[BEGIN DATA FOR THIS TASK]

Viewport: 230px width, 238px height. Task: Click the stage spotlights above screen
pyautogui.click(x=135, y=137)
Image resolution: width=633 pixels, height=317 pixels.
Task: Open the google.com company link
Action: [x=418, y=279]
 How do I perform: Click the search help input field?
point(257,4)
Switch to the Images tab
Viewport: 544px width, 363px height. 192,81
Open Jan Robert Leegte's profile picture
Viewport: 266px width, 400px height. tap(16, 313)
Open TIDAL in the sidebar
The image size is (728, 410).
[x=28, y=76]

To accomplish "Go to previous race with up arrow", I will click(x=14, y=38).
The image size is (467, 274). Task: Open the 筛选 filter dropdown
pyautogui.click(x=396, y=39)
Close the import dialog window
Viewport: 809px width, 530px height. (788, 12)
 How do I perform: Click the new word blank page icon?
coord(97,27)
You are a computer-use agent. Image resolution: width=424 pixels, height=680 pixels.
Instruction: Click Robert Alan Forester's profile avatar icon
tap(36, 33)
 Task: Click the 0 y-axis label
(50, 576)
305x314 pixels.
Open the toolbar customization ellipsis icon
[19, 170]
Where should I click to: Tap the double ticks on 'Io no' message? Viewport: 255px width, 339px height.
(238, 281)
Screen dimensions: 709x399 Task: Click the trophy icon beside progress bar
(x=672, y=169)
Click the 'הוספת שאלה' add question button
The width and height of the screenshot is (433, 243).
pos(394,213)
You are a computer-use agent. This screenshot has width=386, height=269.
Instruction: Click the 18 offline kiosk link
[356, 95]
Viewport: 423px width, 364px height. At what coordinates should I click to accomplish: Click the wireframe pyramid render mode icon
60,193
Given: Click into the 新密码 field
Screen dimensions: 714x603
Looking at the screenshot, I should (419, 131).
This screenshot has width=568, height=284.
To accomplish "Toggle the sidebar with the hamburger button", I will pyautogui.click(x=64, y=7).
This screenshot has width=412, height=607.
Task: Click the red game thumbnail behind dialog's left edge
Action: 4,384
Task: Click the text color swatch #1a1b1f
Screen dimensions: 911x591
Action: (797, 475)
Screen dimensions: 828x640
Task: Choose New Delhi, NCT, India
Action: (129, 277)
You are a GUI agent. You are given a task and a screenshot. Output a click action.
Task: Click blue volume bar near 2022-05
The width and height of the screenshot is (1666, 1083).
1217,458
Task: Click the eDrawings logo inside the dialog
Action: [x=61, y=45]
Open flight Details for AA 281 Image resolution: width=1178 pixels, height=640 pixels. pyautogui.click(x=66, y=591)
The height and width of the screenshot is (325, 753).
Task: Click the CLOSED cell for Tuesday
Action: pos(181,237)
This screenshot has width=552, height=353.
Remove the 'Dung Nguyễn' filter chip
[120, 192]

[END DATA FOR THIS TASK]

→ WHAT YOU HAVE TO DO
Copy the lines above word for word, from the first one up to and including the line containing "Viewport: 809px width, 530px".

→ RESPONSE TO THE TASK
Viewport: 230px width, 238px height. Task: Click the stage spotlights above screen
pyautogui.click(x=135, y=137)
Image resolution: width=633 pixels, height=317 pixels.
Task: Open the google.com company link
Action: [x=418, y=279]
 How do I perform: Click the search help input field?
point(257,4)
Switch to the Images tab
Viewport: 544px width, 363px height. 192,81
Open Jan Robert Leegte's profile picture
Viewport: 266px width, 400px height. tap(16, 313)
Open TIDAL in the sidebar
The image size is (728, 410).
[x=28, y=76]

To accomplish "Go to previous race with up arrow", I will click(x=14, y=38).
The image size is (467, 274). Task: Open the 筛选 filter dropdown
pyautogui.click(x=396, y=39)
Close the import dialog window
Viewport: 809px width, 530px height. (788, 12)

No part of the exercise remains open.